What an auspicious moment for Germany to poke Erdogan in the eye with a sharp stick. Germany's parliament has chosen this moment to pronounce the Ottoman Turk's slaughter of its Armenian population an act of "genocide."
The Turkish government angrily denounced the vote as "null and void" and President Recep Tayyip Erdogan recalled their ambassador back to Ankara for consultations.
Turkey's foreign minister, Mevlut Cavusoglu, denounced the vote on Twitter, writing, "The way to close the dark pages of your own history is not by defaming the histories of other countries with irresponsible and baseless decisions."
For Turkey, there is scarcely a more sensitive topic than what historians say was the murder of more than 1 million Armenians and other Christian minorities in 1915-16. The Turkish government has long rejected the term genocide, saying that thousands of people, many of them Turks, died in the civil war that destroyed the Ottoman Empire. It also says that the estimates of the number of deaths have been exaggerated.

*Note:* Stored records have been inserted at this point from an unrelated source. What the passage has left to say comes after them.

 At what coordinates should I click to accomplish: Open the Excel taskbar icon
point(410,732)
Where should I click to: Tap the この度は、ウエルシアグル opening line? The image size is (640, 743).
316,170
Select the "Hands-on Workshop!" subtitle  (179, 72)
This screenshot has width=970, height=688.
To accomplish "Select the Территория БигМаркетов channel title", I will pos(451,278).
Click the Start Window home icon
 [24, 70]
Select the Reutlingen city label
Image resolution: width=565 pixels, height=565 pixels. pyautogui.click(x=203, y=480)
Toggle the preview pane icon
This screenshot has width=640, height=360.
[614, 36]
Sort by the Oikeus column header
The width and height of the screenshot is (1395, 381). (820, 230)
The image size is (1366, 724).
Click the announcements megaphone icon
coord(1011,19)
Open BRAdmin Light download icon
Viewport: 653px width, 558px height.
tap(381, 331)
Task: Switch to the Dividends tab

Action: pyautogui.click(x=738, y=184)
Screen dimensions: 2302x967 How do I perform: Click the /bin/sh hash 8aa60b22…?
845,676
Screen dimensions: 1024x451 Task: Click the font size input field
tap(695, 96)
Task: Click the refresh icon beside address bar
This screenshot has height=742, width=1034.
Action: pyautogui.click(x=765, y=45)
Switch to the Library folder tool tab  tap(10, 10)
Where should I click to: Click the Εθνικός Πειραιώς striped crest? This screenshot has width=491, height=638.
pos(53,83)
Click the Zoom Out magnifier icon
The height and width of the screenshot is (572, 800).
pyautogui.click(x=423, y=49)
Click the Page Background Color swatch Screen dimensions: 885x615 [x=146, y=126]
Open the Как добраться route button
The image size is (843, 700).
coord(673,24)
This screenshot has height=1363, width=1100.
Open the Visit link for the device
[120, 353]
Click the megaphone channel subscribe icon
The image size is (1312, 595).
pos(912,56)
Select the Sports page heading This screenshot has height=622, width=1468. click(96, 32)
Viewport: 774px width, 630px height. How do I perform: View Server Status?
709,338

But the issue is also fraught for Germany. At the time of the killings, Germany, led by Kaiser Wilhelm I, was allied with the Ottomans, fighting alongside the Austro-Hungarian Empire against Britain, France and Russia in World War I. Acceptance of German responsibility for the atrocities of World War II has become an established part of the nation's culture, and historians and activists have said that the Armenian resolution was an important step in acknowledging Germany's indirect involvement in the 1915 killings.